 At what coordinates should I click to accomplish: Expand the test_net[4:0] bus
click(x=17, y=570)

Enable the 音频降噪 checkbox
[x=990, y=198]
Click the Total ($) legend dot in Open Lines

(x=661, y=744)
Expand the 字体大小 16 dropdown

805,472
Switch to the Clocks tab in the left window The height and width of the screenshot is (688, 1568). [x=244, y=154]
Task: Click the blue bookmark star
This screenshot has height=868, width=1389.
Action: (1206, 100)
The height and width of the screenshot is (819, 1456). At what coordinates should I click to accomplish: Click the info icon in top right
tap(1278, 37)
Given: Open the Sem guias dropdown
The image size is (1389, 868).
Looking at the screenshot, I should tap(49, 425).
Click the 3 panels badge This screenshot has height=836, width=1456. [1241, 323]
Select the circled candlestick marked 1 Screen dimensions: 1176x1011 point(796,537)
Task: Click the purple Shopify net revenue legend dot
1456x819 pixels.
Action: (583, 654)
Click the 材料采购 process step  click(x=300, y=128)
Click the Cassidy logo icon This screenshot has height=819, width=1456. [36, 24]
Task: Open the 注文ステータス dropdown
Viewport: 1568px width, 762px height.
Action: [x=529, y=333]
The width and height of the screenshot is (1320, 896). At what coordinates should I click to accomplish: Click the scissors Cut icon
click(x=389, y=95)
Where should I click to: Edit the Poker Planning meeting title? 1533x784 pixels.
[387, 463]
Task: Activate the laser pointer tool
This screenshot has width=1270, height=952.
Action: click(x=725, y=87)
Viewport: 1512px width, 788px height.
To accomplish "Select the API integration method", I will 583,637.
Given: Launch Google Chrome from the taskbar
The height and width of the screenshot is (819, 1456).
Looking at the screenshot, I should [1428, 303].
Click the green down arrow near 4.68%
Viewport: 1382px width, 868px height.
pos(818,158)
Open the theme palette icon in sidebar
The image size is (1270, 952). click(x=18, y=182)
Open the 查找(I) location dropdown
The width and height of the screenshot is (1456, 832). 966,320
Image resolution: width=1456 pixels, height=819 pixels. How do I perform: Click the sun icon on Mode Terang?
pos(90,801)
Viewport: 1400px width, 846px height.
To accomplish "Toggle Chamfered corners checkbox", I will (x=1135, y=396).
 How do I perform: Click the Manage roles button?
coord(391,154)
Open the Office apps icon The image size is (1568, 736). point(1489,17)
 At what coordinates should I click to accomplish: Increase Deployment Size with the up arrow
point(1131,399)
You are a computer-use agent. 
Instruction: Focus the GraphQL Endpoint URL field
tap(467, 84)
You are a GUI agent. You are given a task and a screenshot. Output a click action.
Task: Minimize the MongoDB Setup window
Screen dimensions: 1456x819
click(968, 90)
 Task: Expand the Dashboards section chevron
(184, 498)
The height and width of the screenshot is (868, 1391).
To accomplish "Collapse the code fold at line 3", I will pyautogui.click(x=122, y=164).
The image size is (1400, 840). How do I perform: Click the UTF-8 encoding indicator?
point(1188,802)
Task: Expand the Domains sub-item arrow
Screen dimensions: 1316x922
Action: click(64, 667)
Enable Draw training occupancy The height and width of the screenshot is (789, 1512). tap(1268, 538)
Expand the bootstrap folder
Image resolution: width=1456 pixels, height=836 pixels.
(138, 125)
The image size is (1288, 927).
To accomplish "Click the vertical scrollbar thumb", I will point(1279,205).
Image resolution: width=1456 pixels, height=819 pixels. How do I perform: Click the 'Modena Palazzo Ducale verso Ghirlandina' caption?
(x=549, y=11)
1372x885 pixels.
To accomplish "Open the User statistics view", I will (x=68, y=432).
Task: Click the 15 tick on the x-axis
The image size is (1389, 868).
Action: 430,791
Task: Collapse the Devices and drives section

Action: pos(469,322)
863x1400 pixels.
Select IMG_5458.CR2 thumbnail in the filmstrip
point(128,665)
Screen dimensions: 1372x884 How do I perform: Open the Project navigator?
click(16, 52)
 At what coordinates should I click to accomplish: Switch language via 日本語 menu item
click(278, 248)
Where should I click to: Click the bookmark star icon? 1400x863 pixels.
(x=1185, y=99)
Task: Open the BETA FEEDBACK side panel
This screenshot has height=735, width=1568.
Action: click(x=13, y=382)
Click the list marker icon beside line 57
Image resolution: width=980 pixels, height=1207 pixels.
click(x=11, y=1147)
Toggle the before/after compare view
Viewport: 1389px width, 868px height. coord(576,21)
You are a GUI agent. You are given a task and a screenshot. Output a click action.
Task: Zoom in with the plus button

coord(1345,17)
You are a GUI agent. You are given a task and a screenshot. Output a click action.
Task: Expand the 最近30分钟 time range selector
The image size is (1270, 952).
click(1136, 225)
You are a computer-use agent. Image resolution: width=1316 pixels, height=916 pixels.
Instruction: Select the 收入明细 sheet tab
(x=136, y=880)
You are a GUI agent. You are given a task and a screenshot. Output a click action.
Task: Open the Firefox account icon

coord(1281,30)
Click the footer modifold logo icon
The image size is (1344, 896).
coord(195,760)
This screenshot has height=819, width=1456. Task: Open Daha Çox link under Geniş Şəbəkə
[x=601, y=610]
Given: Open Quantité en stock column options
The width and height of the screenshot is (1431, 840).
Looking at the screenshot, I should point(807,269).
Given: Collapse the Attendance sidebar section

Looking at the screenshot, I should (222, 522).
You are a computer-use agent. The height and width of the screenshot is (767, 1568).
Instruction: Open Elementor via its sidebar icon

┄┄┄┄┄┄┄┄┄┄┄┄┄┄┄┄┄┄┄┄

**Exercise objective**
Output the entries verbatim.

**Result of the exercise**
 At what coordinates should I click to accomplish: Expand the test_net[4:0] bus
click(x=17, y=570)

Enable the 音频降噪 checkbox
[x=990, y=198]
Click the Total ($) legend dot in Open Lines

(x=661, y=744)
Expand the 字体大小 16 dropdown

805,472
Switch to the Clocks tab in the left window The height and width of the screenshot is (688, 1568). [x=244, y=154]
Task: Click the blue bookmark star
This screenshot has height=868, width=1389.
Action: (1206, 100)
The height and width of the screenshot is (819, 1456). At what coordinates should I click to accomplish: Click the info icon in top right
tap(1278, 37)
Given: Open the Sem guias dropdown
The image size is (1389, 868).
Looking at the screenshot, I should tap(49, 425).
Click the 3 panels badge This screenshot has height=836, width=1456. [1241, 323]
Select the circled candlestick marked 1 Screen dimensions: 1176x1011 point(796,537)
Task: Click the purple Shopify net revenue legend dot
1456x819 pixels.
Action: (583, 654)
Click the 材料采购 process step  click(x=300, y=128)
Click the Cassidy logo icon This screenshot has height=819, width=1456. [36, 24]
Task: Open the 注文ステータス dropdown
Viewport: 1568px width, 762px height.
Action: [x=529, y=333]
The width and height of the screenshot is (1320, 896). At what coordinates should I click to accomplish: Click the scissors Cut icon
click(x=389, y=95)
Where should I click to: Edit the Poker Planning meeting title? 1533x784 pixels.
[387, 463]
Task: Activate the laser pointer tool
This screenshot has width=1270, height=952.
Action: click(x=725, y=87)
Viewport: 1512px width, 788px height.
To accomplish "Select the API integration method", I will 583,637.
Given: Launch Google Chrome from the taskbar
The height and width of the screenshot is (819, 1456).
Looking at the screenshot, I should [1428, 303].
Click the green down arrow near 4.68%
Viewport: 1382px width, 868px height.
pos(818,158)
Open the theme palette icon in sidebar
The image size is (1270, 952). click(x=18, y=182)
Open the 查找(I) location dropdown
The width and height of the screenshot is (1456, 832). 966,320
Image resolution: width=1456 pixels, height=819 pixels. How do I perform: Click the sun icon on Mode Terang?
pos(90,801)
Viewport: 1400px width, 846px height.
To accomplish "Toggle Chamfered corners checkbox", I will (x=1135, y=396).
 How do I perform: Click the Manage roles button?
coord(391,154)
Open the Office apps icon The image size is (1568, 736). point(1489,17)
 At what coordinates should I click to accomplish: Increase Deployment Size with the up arrow
point(1131,399)
You are a computer-use agent. 
Instruction: Focus the GraphQL Endpoint URL field
tap(467, 84)
You are a GUI agent. You are given a task and a screenshot. Output a click action.
Task: Minimize the MongoDB Setup window
Screen dimensions: 1456x819
click(968, 90)
 Task: Expand the Dashboards section chevron
(184, 498)
The height and width of the screenshot is (868, 1391).
To accomplish "Collapse the code fold at line 3", I will pyautogui.click(x=122, y=164).
The image size is (1400, 840). How do I perform: Click the UTF-8 encoding indicator?
point(1188,802)
Task: Expand the Domains sub-item arrow
Screen dimensions: 1316x922
Action: click(64, 667)
Enable Draw training occupancy The height and width of the screenshot is (789, 1512). tap(1268, 538)
Expand the bootstrap folder
Image resolution: width=1456 pixels, height=836 pixels.
(138, 125)
The image size is (1288, 927).
To accomplish "Click the vertical scrollbar thumb", I will point(1279,205).
Image resolution: width=1456 pixels, height=819 pixels. How do I perform: Click the 'Modena Palazzo Ducale verso Ghirlandina' caption?
(x=549, y=11)
1372x885 pixels.
To accomplish "Open the User statistics view", I will (x=68, y=432).
Task: Click the 15 tick on the x-axis
The image size is (1389, 868).
Action: 430,791
Task: Collapse the Devices and drives section

Action: pos(469,322)
863x1400 pixels.
Select IMG_5458.CR2 thumbnail in the filmstrip
point(128,665)
Screen dimensions: 1372x884 How do I perform: Open the Project navigator?
click(16, 52)
 At what coordinates should I click to accomplish: Switch language via 日本語 menu item
click(278, 248)
Where should I click to: Click the bookmark star icon? 1400x863 pixels.
(x=1185, y=99)
Task: Open the BETA FEEDBACK side panel
This screenshot has height=735, width=1568.
Action: click(x=13, y=382)
Click the list marker icon beside line 57
Image resolution: width=980 pixels, height=1207 pixels.
click(x=11, y=1147)
Toggle the before/after compare view
Viewport: 1389px width, 868px height. coord(576,21)
You are a GUI agent. You are given a task and a screenshot. Output a click action.
Task: Zoom in with the plus button

coord(1345,17)
You are a GUI agent. You are given a task and a screenshot. Output a click action.
Task: Expand the 最近30分钟 time range selector
The image size is (1270, 952).
click(1136, 225)
You are a computer-use agent. Image resolution: width=1316 pixels, height=916 pixels.
Instruction: Select the 收入明细 sheet tab
(x=136, y=880)
You are a GUI agent. You are given a task and a screenshot. Output a click action.
Task: Open the Firefox account icon

coord(1281,30)
Click the footer modifold logo icon
The image size is (1344, 896).
coord(195,760)
This screenshot has height=819, width=1456. Task: Open Daha Çox link under Geniş Şəbəkə
[x=601, y=610]
Given: Open Quantité en stock column options
The width and height of the screenshot is (1431, 840).
Looking at the screenshot, I should point(807,269).
Given: Collapse the Attendance sidebar section

Looking at the screenshot, I should (222, 522).
You are a computer-use agent. The height and width of the screenshot is (767, 1568).
Instruction: Open Elementor via its sidebar icon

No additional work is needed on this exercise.